**WRITTEN PROBLEM**
Copy out the lines verbatim, beginning with the line that contains "Viewport: 756px width, 522px height." and ending with the line that contains "will (19, 427).".
— Start PROVIDED MATERIAL —
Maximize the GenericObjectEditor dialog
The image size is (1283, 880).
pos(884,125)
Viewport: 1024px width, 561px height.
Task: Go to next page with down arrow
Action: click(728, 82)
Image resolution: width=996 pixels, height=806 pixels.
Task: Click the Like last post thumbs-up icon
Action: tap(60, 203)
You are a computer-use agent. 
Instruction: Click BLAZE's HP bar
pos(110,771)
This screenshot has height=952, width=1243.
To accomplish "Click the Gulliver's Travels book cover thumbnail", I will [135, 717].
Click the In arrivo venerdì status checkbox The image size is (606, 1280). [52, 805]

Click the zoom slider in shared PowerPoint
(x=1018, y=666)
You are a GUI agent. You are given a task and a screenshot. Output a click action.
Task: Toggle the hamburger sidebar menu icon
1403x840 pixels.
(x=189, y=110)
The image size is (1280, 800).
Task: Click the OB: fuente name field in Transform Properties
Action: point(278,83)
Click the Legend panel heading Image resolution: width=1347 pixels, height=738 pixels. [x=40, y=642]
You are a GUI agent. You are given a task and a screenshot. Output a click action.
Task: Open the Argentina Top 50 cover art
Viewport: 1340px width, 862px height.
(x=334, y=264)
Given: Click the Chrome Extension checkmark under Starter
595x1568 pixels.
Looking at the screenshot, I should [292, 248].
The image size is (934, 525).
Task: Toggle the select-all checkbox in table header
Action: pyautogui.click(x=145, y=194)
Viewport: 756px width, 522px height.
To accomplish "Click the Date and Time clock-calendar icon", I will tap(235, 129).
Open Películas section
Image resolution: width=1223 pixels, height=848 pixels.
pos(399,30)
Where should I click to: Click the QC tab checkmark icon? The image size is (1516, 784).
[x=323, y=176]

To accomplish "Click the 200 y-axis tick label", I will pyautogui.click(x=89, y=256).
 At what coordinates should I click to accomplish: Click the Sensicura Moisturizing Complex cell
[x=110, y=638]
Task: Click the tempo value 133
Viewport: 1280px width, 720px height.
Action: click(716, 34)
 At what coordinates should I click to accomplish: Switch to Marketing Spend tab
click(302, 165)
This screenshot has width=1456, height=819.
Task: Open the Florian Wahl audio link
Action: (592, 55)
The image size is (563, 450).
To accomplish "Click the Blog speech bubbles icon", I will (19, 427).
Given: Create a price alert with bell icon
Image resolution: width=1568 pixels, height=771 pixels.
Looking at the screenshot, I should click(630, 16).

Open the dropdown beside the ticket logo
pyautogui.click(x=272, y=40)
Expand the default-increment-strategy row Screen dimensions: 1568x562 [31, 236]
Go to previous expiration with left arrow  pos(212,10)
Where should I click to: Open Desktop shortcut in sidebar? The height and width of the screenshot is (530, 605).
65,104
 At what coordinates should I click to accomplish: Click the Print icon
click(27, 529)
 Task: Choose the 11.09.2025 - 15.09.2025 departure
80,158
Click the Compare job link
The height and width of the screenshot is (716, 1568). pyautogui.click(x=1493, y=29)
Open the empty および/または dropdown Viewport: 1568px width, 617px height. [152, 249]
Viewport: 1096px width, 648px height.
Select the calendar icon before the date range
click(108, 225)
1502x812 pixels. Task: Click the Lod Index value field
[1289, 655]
— End PROVIDED MATERIAL —
**WORKED SOLUTION**
Viewport: 756px width, 522px height.
To accomplish "Click the Date and Time clock-calendar icon", I will tap(235, 129).
Open Películas section
Image resolution: width=1223 pixels, height=848 pixels.
pos(399,30)
Where should I click to: Click the QC tab checkmark icon? The image size is (1516, 784).
[x=323, y=176]

To accomplish "Click the 200 y-axis tick label", I will pyautogui.click(x=89, y=256).
 At what coordinates should I click to accomplish: Click the Sensicura Moisturizing Complex cell
[x=110, y=638]
Task: Click the tempo value 133
Viewport: 1280px width, 720px height.
Action: click(716, 34)
 At what coordinates should I click to accomplish: Switch to Marketing Spend tab
click(302, 165)
This screenshot has width=1456, height=819.
Task: Open the Florian Wahl audio link
Action: (592, 55)
The image size is (563, 450).
To accomplish "Click the Blog speech bubbles icon", I will (19, 427).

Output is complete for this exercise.